*Set exercise 1*
Summarize the post on multi-level enums in two sentences.
*Set exercise 2*
Retype the post on multi-level enums word for word, starting with "Dotty has added" and going on through "case B(i: Int)".

*Source passage*
= = = = = = =

Proposal for Multi-level Enums

#1

Dotty has added a really fabulous way of declaring Algebraic Data Types (ADTs) in the form of the new enum syntax

e.g.

enum MyEnum {
  case A
  case B(i: Int, j: Int)
}

However these ADT are limited in that they can only be completely flat, while in general it is actually quite useful oftentimes to nest ADTs, and the new enum syntax seems like a great opportunity to provide support for those! I would propose the following syntax

enum MyEnum {
  case A
  case B(i: Int)
  case enum C {
    case D(s: String)
    case E
    case enum F {
      case G
    }
    case enum H {
      case I, J, K
    }
  }
}

But then the question arises: What type should be inferred for nested enum values, such as MyEnum.A, MyEnum.B.apply, and MyEnum.C.D.apply(s: String)?

I think a simple approach would be: Always infer the most specific enclosing enum. So each of the following expressions should have these types inferred

MyEnum.A // MyEnum
MyEnum.B(1) // MyEnum
MyEnum.C.D("") // MyEnum.C
MyEnum.C.E // MyEnum.C
MyEnum.C.F.G // MyEnum.C.F
MyEnum.C.H.I // MyEnum.C.H
MyEnum.C.H.J // MyEnum.C.H
MyEnum.C.H.K // MyEnum.C.H

Below I will include a collection of nice usecases of this feature, to demonstrate that it is not just for giggles:

  1. Paul Philips’ SizeInfo talked about here
enum SizeInfo {
  case Bounded(bound: Int)

= = = = = = =

*Data section*

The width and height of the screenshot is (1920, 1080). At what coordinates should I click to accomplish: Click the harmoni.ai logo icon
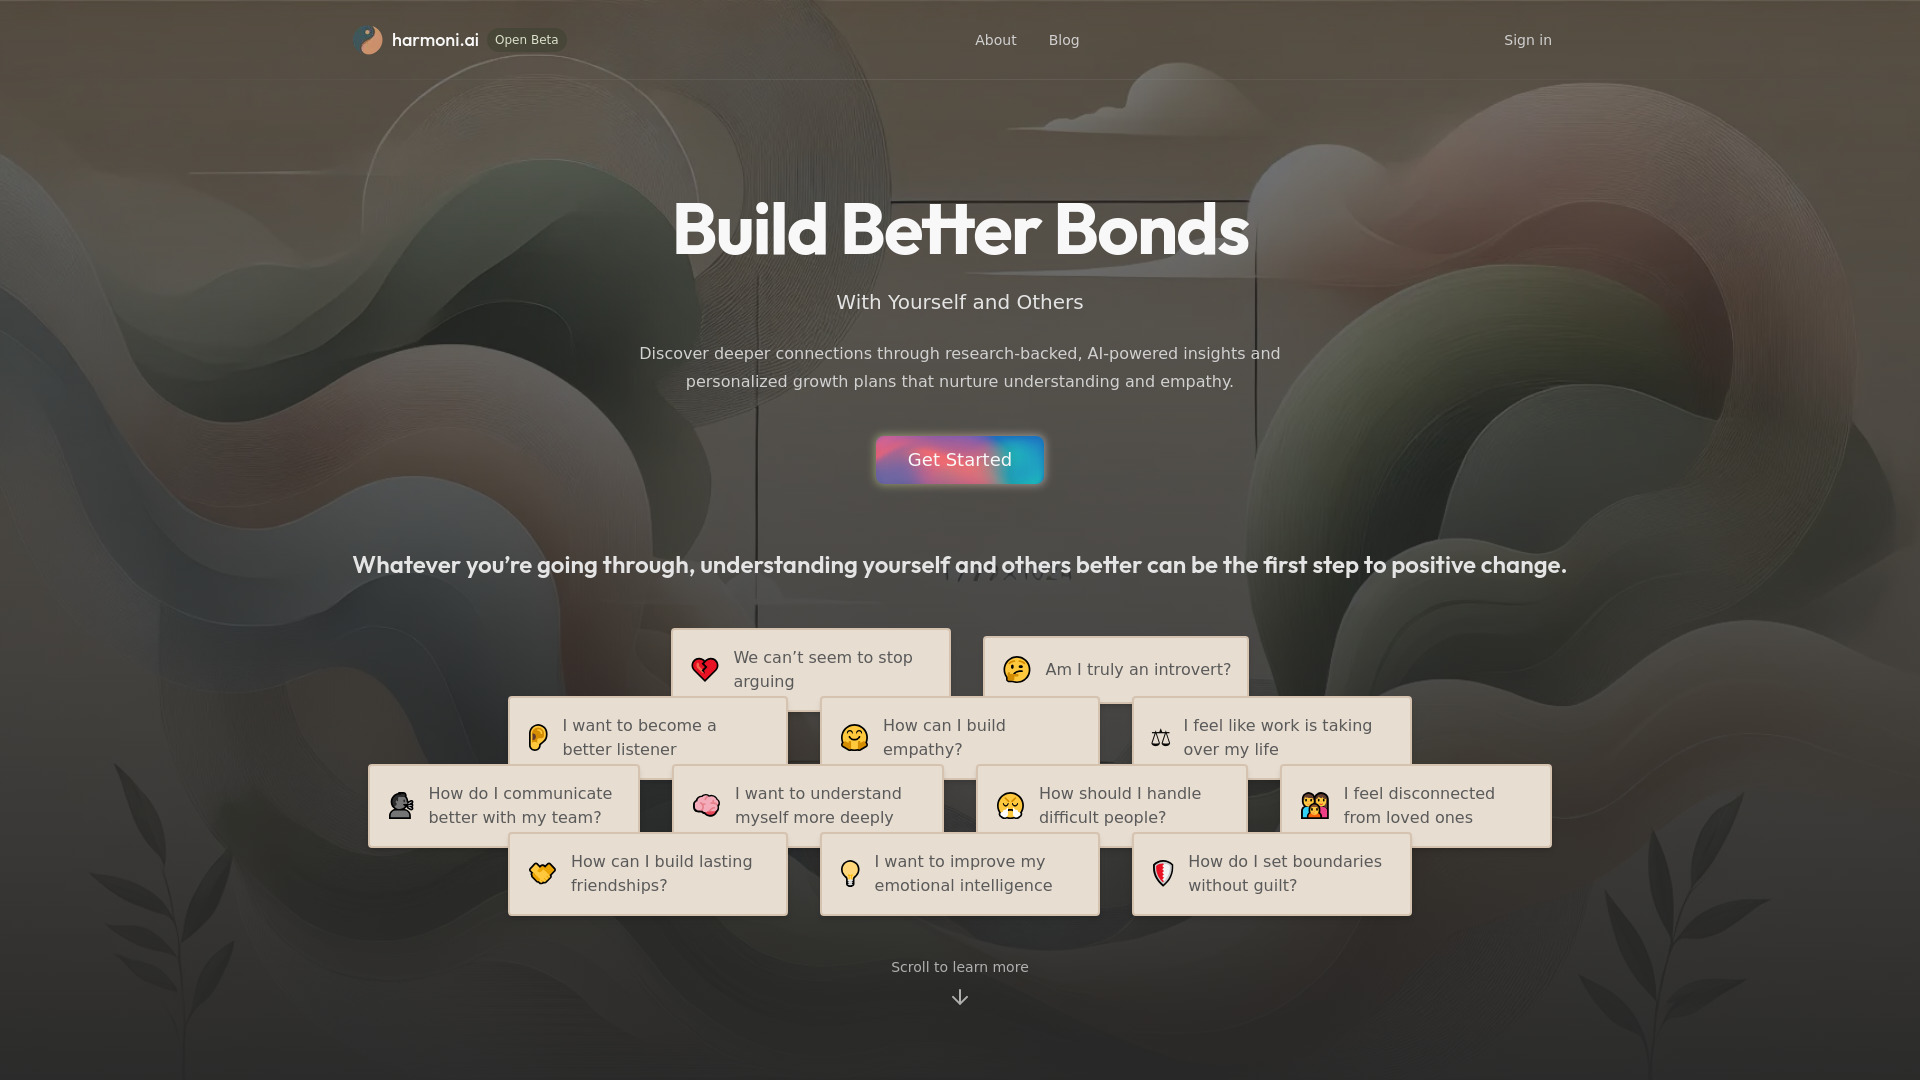point(371,40)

= = = = = = =

*Correct result 1*
The post notes that Dotty's new enum syntax declares Algebraic Data Types but limits them to being completely flat, and it proposes a "case enum" syntax for nesting enums. For the type of nested enum values, it suggests always inferring the most specific enclosing enum, so MyEnum.C.D("") would be typed as MyEnum.C.

*Correct result 2*
Dotty has added a really fabulous way of declaring Algebraic Data Types (ADTs) in the form of the new enum syntax

e.g.

enum MyEnum {
  case A
  case B(i: Int, j: Int)
}

However these ADT are limited in that they can only be completely flat, while in general it is actually quite useful oftentimes to nest ADTs, and the new enum syntax seems like a great opportunity to provide support for those! I would propose the following syntax

enum MyEnum {
  case A
  case B(i: Int)